TO BE DONE ::
Recast all of the data below as a JSON list of strings with one string per line, skipping blank lines and leaving out the pictures.

DATA SUPPLIED ::
>> BEGIN
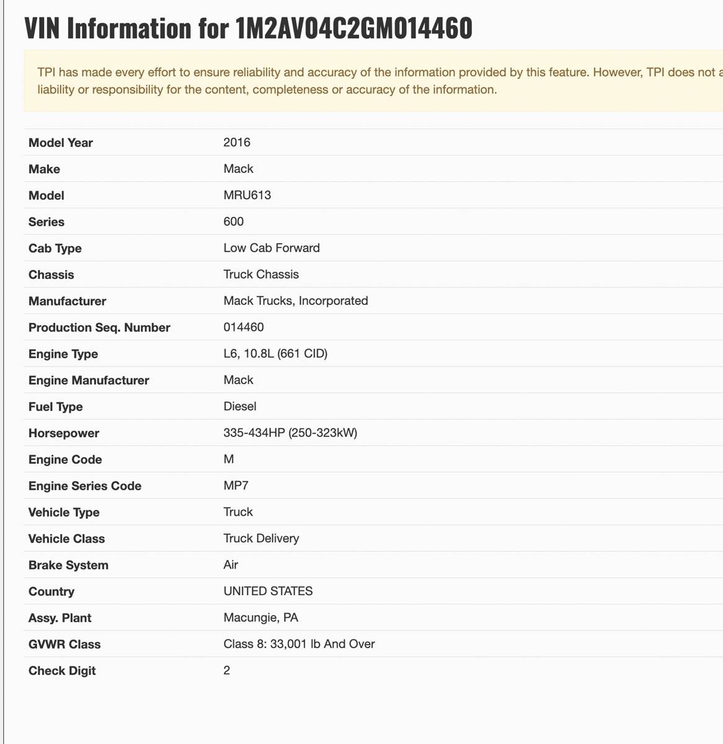The image size is (723, 744).
Task: Click Mack Trucks, Incorporated manufacturer value
Action: (295, 301)
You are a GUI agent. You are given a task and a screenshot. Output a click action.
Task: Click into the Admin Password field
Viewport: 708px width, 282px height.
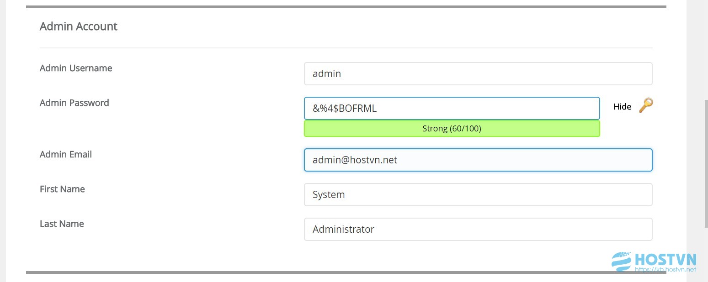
>> END
COMPLETED TASK ::
[
  "The image size is (723, 744).",
  "Task: Click Mack Trucks, Incorporated manufacturer value",
  "Action: (295, 301)",
  "You are a GUI agent. You are given a task and a screenshot. Output a click action.",
  "Task: Click into the Admin Password field",
  "Viewport: 708px width, 282px height."
]